- [Written task] Rewrite the material below with every "Instruction" changed to "Goal" and nothing else altered.

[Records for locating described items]
◆ ◆ ◆
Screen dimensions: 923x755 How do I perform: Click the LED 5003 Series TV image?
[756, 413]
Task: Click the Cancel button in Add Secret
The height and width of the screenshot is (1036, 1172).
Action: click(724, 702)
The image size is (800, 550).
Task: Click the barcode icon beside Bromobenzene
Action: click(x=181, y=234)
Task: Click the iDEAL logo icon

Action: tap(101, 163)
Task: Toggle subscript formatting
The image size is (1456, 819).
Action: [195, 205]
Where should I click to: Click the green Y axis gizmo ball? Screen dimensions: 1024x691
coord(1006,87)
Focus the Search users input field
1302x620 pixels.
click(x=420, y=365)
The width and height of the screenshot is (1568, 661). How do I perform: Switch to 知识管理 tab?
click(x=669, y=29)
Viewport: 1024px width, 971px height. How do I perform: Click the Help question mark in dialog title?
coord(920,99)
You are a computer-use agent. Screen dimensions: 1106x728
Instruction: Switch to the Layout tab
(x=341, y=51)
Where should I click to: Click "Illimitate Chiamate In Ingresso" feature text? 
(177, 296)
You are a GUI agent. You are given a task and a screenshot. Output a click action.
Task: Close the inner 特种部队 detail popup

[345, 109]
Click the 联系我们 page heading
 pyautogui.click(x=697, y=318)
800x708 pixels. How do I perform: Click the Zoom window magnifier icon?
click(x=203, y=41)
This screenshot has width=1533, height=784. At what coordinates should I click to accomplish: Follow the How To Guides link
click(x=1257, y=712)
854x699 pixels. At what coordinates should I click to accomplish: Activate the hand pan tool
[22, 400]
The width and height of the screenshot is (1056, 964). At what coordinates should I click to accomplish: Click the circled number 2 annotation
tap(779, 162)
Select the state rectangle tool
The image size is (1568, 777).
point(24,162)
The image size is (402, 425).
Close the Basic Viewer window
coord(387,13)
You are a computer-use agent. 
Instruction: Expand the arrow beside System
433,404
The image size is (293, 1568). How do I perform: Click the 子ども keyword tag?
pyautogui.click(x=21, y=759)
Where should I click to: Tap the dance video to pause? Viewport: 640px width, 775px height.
◆ ◆ ◆
- [Task output]
Screen dimensions: 923x755 How do I perform: Click the LED 5003 Series TV image?
[756, 413]
Task: Click the Cancel button in Add Secret
The height and width of the screenshot is (1036, 1172).
Action: click(724, 702)
The image size is (800, 550).
Task: Click the barcode icon beside Bromobenzene
Action: click(x=181, y=234)
Task: Click the iDEAL logo icon

Action: tap(101, 163)
Task: Toggle subscript formatting
The image size is (1456, 819).
Action: [195, 205]
Where should I click to: Click the green Y axis gizmo ball? Screen dimensions: 1024x691
coord(1006,87)
Focus the Search users input field
1302x620 pixels.
click(x=420, y=365)
The width and height of the screenshot is (1568, 661). How do I perform: Switch to 知识管理 tab?
click(x=669, y=29)
Viewport: 1024px width, 971px height. How do I perform: Click the Help question mark in dialog title?
coord(920,99)
You are a computer-use agent. Screen dimensions: 1106x728
Goal: Switch to the Layout tab
(x=341, y=51)
Where should I click to: Click "Illimitate Chiamate In Ingresso" feature text? 
(177, 296)
You are a GUI agent. You are given a task and a screenshot. Output a click action.
Task: Close the inner 特种部队 detail popup

[345, 109]
Click the 联系我们 page heading
 pyautogui.click(x=697, y=318)
800x708 pixels. How do I perform: Click the Zoom window magnifier icon?
click(x=203, y=41)
This screenshot has width=1533, height=784. At what coordinates should I click to accomplish: Follow the How To Guides link
click(x=1257, y=712)
854x699 pixels. At what coordinates should I click to accomplish: Activate the hand pan tool
[22, 400]
The width and height of the screenshot is (1056, 964). At what coordinates should I click to accomplish: Click the circled number 2 annotation
tap(779, 162)
Select the state rectangle tool
The image size is (1568, 777).
point(24,162)
The image size is (402, 425).
Close the Basic Viewer window
coord(387,13)
You are a computer-use agent. 
Goal: Expand the arrow beside System
433,404
The image size is (293, 1568). How do I perform: Click the 子ども keyword tag?
pyautogui.click(x=21, y=759)
Where should I click to: Tap the dance video to pause? Viewport: 640px width, 775px height.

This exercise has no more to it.